Se paró frente a las cámaras, como lo había hecho tantas veces, pero esta vez no fue para hablar del partido que acababa de terminar, esta vez fue para decir hasta luego y no adiós, porque él sabe que no es un adiós, que volverá y que si no fue aplaudido ahora, en el futuro lo será. Porque las leyendas quedan y si se escriben en una cancha permanecen y se hacen visibles con el paso del tiempo. Y él, el ángel, hoy es más que una leyenda.
Y aunque fue santo, no fue perfecto. No fue perfecto porque muchas veces erró, desde que debutó antes de ser mayor de edad, hasta ahora que es un señor. Y pese a que erró, siempre afrontó cada uno de esos yerros con la valentía que solo los años, las cicatrices y el fútbol enseñan. Tenía coraje para enfrentar temerosos delanteros, tenía coraje para aplaudirlos cuando lograron vencerlo, tenía cordura para decir palabras exactas, tenía cordura y por eso decidió marcharse.

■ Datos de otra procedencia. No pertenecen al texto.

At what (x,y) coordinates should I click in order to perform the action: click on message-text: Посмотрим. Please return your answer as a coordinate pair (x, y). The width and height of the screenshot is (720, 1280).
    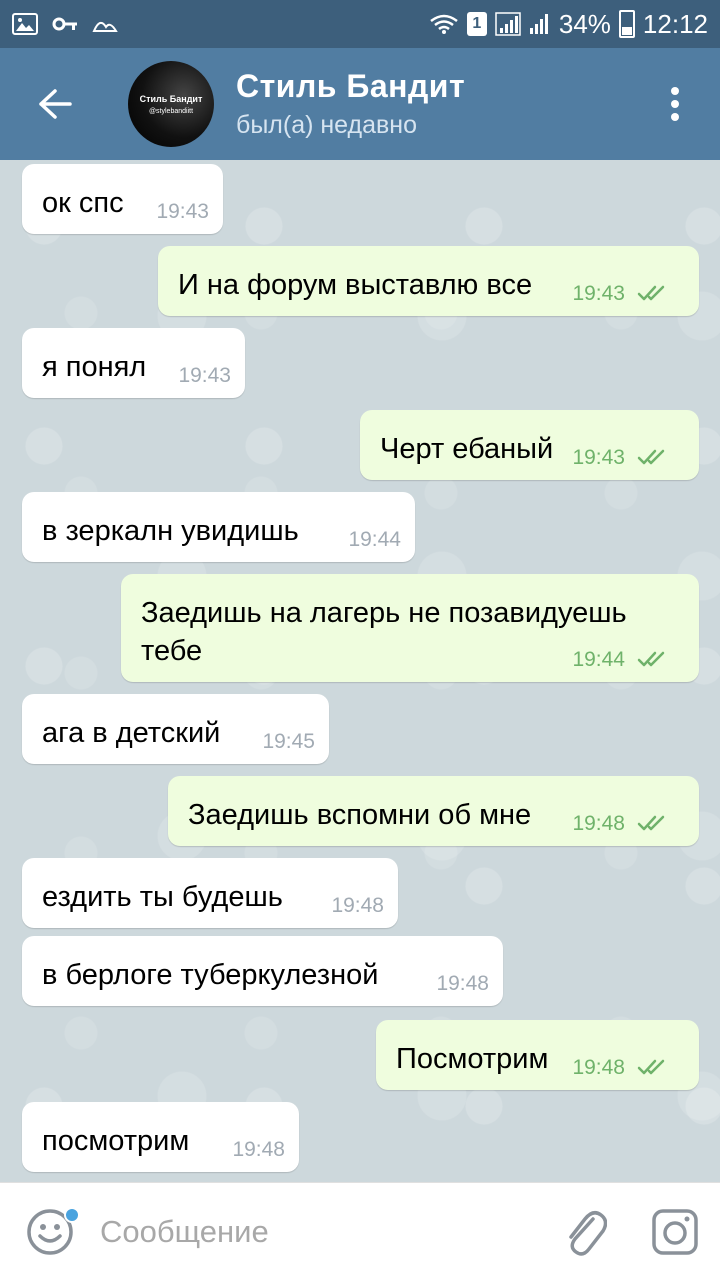
    Looking at the image, I should click on (472, 1059).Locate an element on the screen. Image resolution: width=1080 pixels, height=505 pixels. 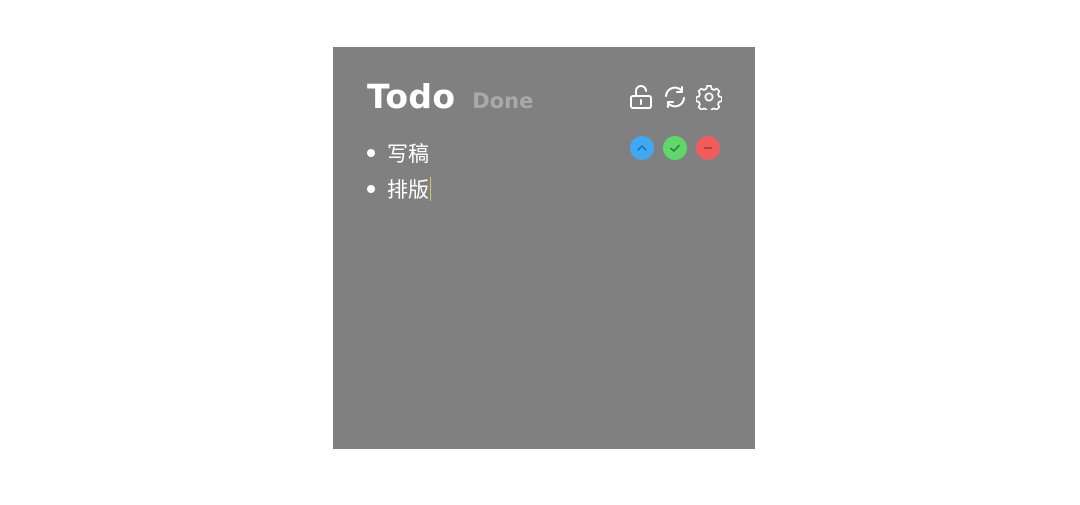
minus-icon is located at coordinates (708, 148).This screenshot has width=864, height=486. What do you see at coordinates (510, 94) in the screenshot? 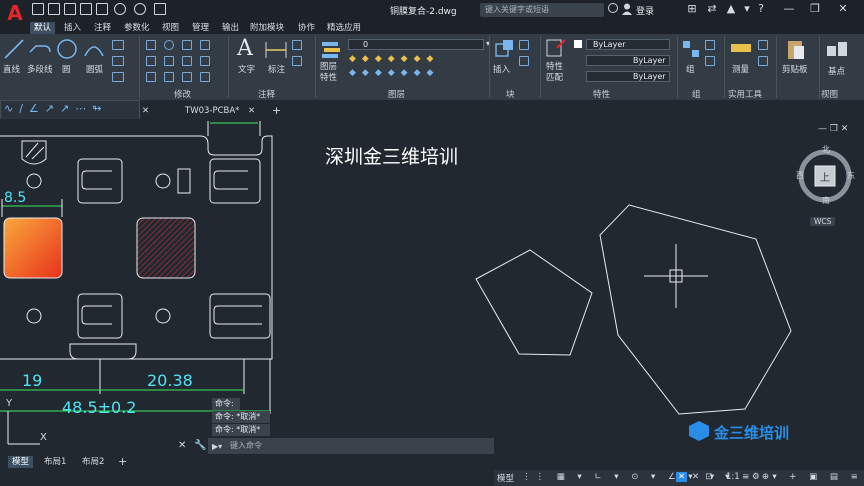
I see `block-panel-label: 块` at bounding box center [510, 94].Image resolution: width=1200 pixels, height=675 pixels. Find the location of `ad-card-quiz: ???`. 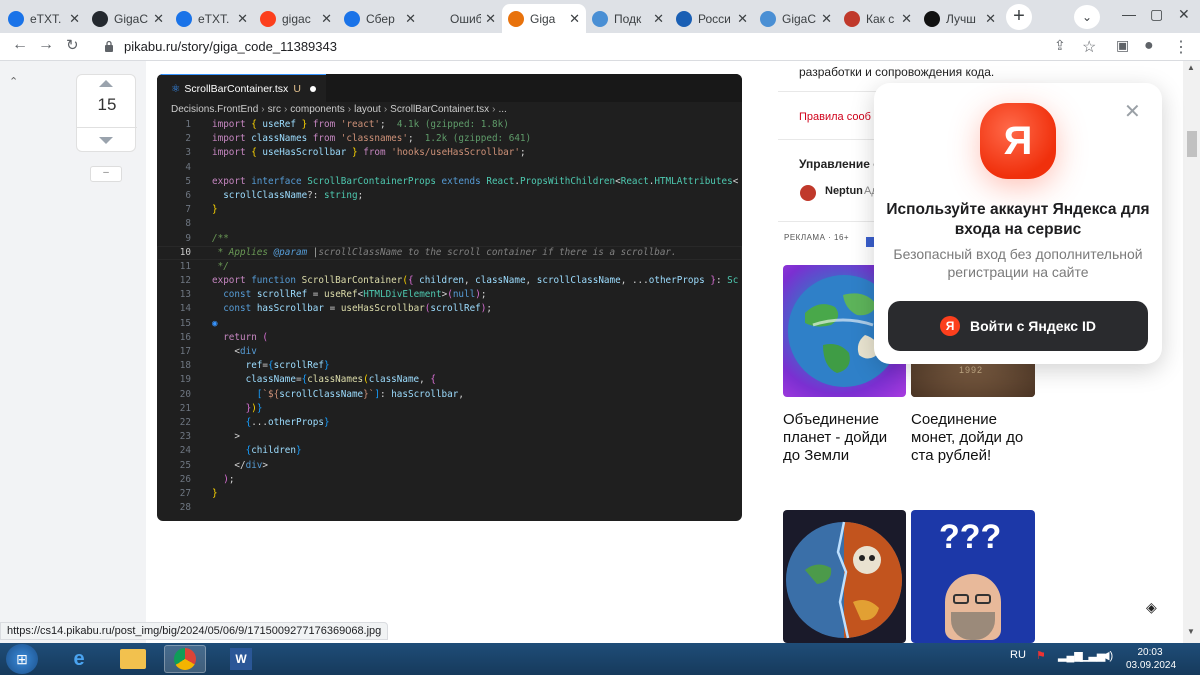

ad-card-quiz: ??? is located at coordinates (973, 576). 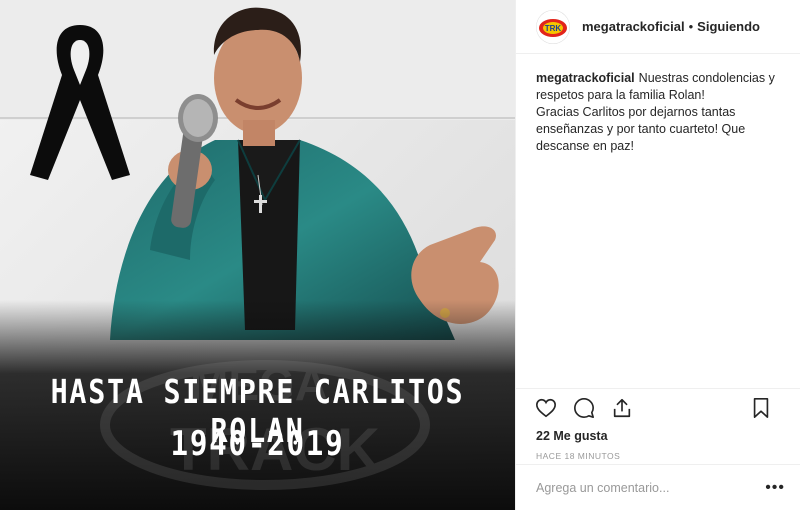 I want to click on avatar: TRK, so click(x=553, y=26). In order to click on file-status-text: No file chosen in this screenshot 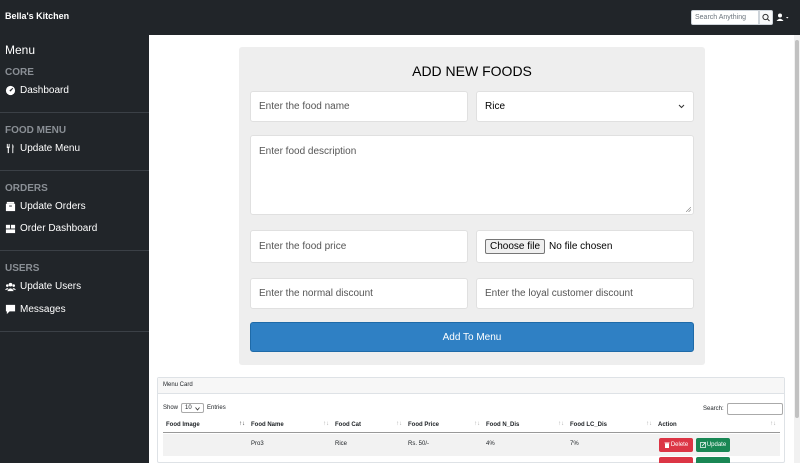, I will do `click(581, 246)`.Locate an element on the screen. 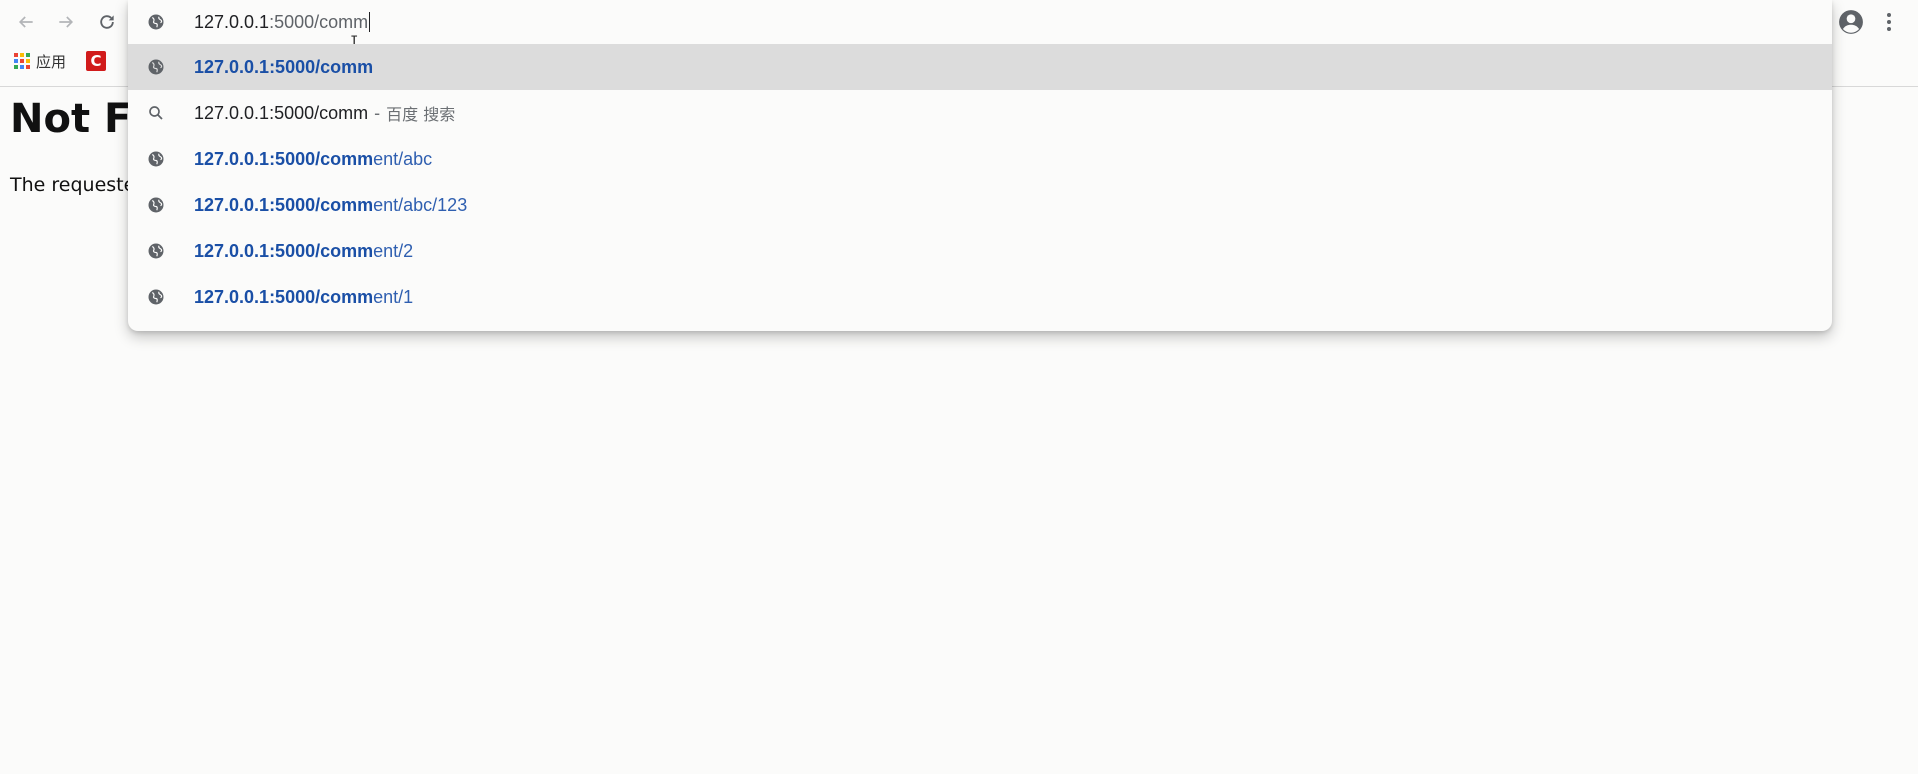  suggestion-row: 127.0.0.1:5000/comm ent/abc is located at coordinates (980, 159).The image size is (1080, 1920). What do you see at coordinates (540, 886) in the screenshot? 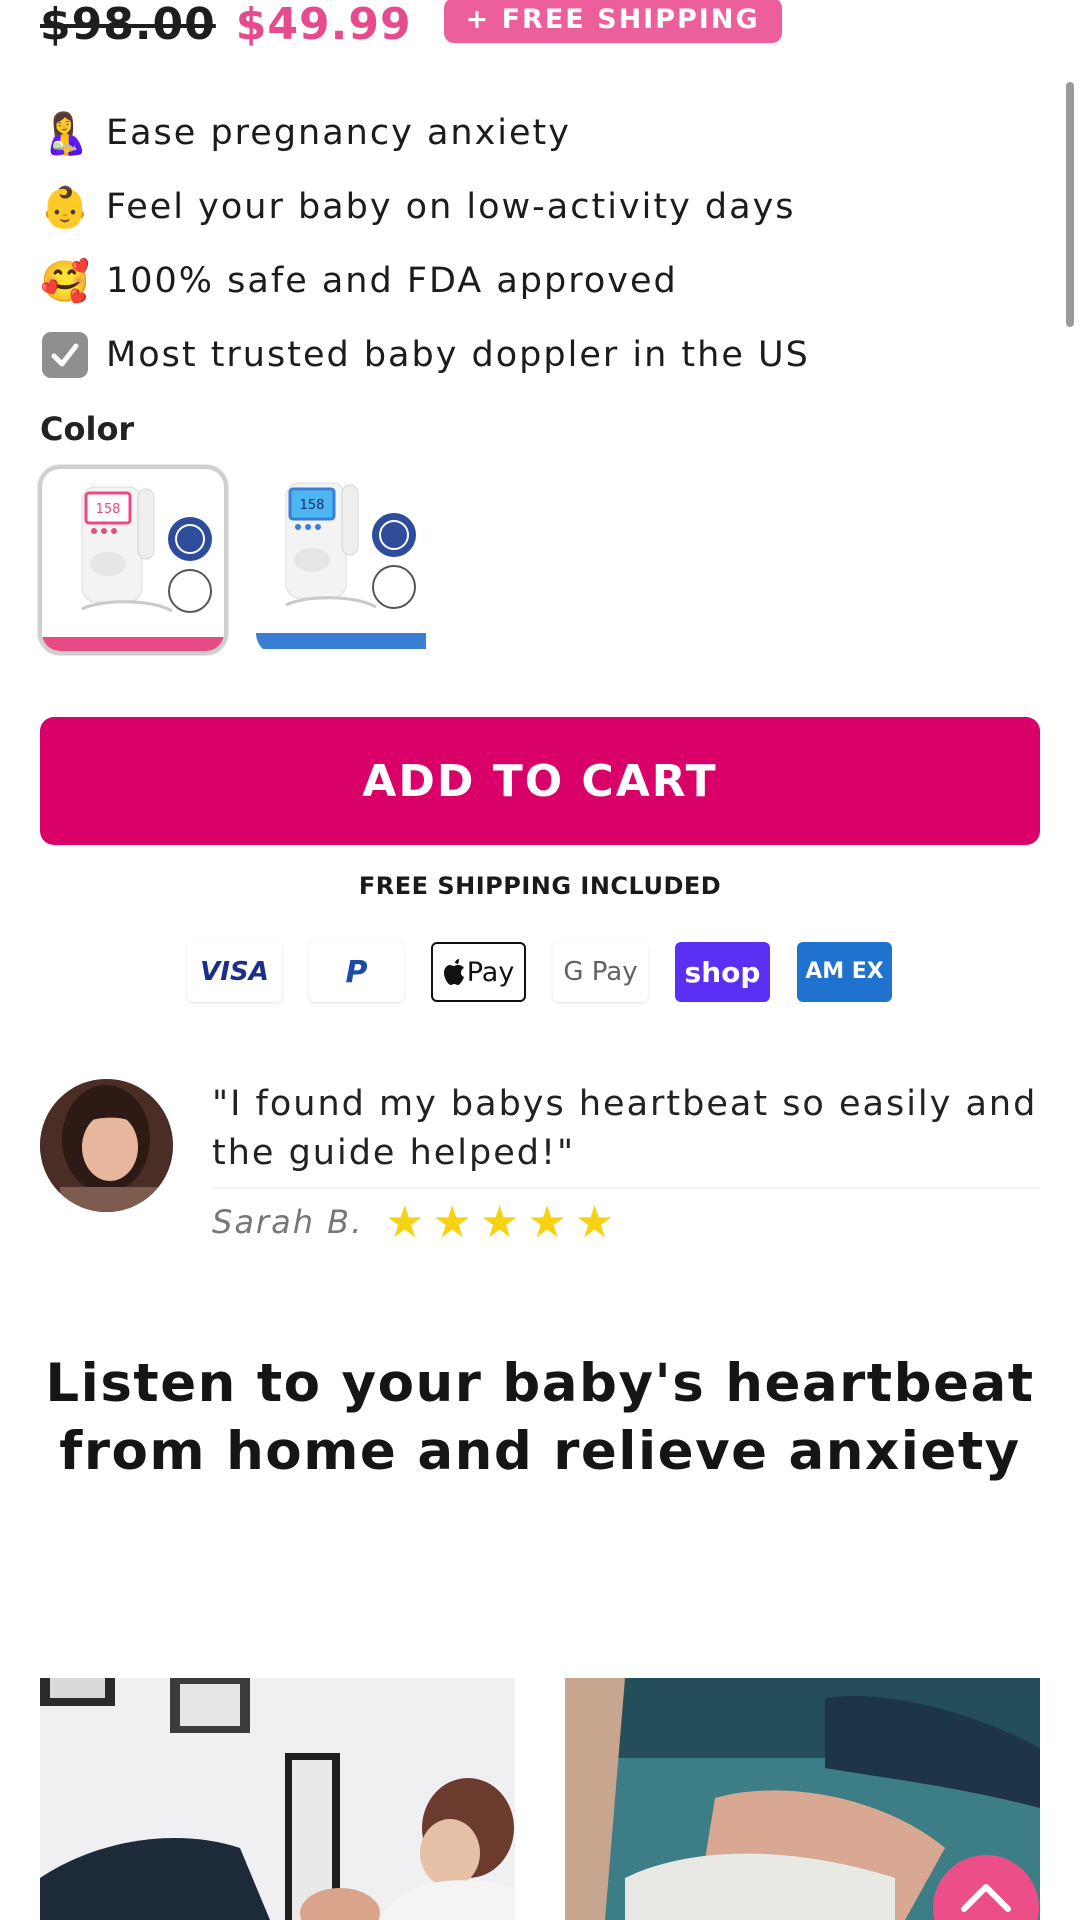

Y aunque intentó ser fuerte, no pudo contenerse y lloró, nadie lo aplaudió, pero conmovió al mundo entero, al mundo que valora sus logros, que sabe que tal vez es uno de los más grandes de todos los tiempos, que sabe que el ángel se va con sus alas a otro lugar porque sabe que aún no es momento para sentarse en un altar.
Íker, el nombre que muchos niños se ponen cuando van al arco, deja la casa blanca que lo acogió por veinticinco años y se va cargado de trofeos y récords. Se va con tristeza porque no debió salir así, se va entre lágrimas porque dejó su vida en ese estadio, se va porque a veces hay que dejar la casa y empezar a tejer nuevas historias. Nuevas historias que, conociéndolo, serán mágicas y cargadas de alegría.
Casillas, el apellido que se puso a la espalda, se vestirá de otros colores pero a dónde vaya seguirá siendo el ángel de Madrid, el caballero blanco que aprendió a ser caballero a goles, que se hizo ángel volando en todos los estadios de Europa, que se hizo santo alzando copas, que alzó vuelo con la promesa de que volverá.
Fue así, como de un portazo se cerró la historia de uno de los hombres leyenda que aún quedan en el fútbol. Fue así como se ganó el aplauso del universo entero. En la soledad de un pasillo que antes estaba abarrotado de gente que quería abrazarlo, caminó siguiendo la luz que iluminaba al final del túnel, en esos últimos pasos derramó más lágrimas que las que había derramado en veinticinco años. Tal vez recordando, tal vez haciéndose fuerte, tal vez pensando en que ese no va a ser su final.